▶ [Data extract]

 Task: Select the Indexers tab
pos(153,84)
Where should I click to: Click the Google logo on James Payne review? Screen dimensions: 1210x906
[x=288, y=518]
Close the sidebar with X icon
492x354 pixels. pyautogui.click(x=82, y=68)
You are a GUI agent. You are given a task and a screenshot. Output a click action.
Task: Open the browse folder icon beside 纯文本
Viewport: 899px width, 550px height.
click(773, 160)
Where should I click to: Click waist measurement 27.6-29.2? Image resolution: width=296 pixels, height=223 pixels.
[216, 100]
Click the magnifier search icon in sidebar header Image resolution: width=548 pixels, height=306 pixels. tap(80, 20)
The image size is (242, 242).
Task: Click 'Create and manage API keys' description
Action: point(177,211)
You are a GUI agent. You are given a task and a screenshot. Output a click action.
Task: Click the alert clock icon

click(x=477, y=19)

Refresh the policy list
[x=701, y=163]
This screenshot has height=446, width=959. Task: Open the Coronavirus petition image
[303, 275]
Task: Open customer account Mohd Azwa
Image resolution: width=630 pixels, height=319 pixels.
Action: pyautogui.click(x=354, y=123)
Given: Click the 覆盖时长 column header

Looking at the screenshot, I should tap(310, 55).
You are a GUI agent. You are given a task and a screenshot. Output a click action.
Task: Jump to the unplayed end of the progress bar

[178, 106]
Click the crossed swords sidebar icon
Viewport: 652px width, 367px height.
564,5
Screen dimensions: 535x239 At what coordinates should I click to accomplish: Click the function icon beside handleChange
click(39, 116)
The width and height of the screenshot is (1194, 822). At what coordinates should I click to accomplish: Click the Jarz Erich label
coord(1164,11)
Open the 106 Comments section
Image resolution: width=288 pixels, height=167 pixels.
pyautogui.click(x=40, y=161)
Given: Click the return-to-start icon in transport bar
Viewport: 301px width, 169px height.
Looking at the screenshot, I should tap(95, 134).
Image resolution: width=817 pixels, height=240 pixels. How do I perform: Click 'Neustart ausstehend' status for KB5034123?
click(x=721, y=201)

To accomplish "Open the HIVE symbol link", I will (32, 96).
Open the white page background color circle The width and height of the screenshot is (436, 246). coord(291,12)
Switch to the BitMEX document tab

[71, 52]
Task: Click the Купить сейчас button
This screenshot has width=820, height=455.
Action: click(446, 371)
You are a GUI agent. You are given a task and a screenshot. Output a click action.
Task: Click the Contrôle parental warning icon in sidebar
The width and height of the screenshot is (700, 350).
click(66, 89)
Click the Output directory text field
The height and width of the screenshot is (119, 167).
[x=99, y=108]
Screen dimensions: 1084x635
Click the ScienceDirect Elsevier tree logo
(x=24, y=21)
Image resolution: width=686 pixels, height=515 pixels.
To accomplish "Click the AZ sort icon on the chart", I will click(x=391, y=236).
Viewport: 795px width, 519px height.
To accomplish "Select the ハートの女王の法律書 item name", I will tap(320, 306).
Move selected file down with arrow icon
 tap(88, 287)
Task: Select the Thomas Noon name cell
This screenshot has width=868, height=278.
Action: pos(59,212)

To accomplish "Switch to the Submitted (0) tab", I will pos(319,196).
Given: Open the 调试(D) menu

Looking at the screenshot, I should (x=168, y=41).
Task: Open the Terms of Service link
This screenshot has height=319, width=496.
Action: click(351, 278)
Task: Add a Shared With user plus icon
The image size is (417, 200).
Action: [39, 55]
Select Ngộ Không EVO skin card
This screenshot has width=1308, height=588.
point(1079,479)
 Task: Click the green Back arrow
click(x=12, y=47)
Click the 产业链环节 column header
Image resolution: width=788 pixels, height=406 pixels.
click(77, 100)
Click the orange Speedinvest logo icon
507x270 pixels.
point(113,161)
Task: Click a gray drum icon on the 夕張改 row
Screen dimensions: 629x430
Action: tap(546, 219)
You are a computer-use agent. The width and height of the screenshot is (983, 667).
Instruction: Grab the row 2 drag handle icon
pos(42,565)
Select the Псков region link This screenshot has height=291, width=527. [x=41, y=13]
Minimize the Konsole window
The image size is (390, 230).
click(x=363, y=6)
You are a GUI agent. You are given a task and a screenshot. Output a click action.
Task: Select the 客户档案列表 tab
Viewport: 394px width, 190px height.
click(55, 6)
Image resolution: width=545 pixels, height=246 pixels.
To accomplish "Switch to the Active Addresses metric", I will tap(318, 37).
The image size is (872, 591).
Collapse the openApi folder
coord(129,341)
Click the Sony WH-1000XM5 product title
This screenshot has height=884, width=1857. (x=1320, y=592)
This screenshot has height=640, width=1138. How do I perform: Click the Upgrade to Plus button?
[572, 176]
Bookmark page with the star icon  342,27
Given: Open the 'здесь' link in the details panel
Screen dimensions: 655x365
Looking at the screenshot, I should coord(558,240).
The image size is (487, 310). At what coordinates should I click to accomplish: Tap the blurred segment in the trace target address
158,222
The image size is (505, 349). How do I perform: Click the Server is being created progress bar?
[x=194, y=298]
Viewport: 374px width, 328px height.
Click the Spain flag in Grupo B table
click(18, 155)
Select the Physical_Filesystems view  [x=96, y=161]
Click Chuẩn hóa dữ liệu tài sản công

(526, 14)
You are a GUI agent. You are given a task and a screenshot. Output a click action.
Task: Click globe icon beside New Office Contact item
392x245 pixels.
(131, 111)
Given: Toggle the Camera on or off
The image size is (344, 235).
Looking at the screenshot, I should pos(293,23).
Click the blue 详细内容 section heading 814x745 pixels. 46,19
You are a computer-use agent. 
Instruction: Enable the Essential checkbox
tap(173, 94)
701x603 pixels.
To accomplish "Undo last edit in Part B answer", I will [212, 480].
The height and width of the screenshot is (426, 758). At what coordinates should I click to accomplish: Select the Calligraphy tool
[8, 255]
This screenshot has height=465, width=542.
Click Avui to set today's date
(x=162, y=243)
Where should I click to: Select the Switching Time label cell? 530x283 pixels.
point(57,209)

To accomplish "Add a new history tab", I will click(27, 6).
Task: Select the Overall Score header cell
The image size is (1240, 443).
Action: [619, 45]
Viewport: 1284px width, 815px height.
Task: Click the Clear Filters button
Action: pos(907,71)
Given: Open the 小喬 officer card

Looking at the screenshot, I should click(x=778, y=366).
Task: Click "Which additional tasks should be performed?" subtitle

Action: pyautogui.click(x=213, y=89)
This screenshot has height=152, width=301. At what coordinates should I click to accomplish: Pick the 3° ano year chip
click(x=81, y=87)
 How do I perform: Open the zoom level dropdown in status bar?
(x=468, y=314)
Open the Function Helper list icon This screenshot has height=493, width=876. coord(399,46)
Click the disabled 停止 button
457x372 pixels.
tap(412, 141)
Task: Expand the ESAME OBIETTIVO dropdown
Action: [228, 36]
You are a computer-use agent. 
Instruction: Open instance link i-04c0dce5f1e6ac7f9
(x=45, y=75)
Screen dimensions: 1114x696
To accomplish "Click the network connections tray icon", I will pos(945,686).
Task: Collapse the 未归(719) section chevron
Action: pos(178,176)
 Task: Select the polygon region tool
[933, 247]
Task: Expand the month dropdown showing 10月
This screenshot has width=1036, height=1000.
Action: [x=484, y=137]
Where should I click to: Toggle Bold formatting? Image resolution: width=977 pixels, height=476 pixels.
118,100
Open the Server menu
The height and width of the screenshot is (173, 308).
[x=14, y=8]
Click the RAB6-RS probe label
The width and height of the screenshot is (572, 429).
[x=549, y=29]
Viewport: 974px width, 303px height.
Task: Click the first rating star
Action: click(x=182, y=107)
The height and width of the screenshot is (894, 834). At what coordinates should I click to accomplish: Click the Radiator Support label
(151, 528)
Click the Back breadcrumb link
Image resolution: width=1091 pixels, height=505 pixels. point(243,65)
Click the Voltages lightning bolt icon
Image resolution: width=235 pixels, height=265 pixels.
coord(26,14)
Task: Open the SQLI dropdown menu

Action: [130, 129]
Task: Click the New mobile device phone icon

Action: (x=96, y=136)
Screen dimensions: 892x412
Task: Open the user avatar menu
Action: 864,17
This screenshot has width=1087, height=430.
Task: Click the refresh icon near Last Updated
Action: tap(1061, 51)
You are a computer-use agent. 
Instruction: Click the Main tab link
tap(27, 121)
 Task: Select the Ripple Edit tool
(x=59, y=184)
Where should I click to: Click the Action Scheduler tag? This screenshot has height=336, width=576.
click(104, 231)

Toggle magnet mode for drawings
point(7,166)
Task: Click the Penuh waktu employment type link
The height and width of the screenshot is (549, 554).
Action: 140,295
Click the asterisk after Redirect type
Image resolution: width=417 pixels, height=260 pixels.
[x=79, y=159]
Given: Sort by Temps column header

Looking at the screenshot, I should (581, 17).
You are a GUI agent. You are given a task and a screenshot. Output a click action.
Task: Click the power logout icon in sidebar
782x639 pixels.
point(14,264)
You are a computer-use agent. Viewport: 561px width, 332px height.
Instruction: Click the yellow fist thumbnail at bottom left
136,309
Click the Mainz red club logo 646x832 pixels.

▶ [Aim of the task]
Scan the listing for the string "item". Copy each line that has it.

▶ [Worked solution]
To accomplish "Select the ハートの女王の法律書 item name", I will tap(320, 306).
Task: Click globe icon beside New Office Contact item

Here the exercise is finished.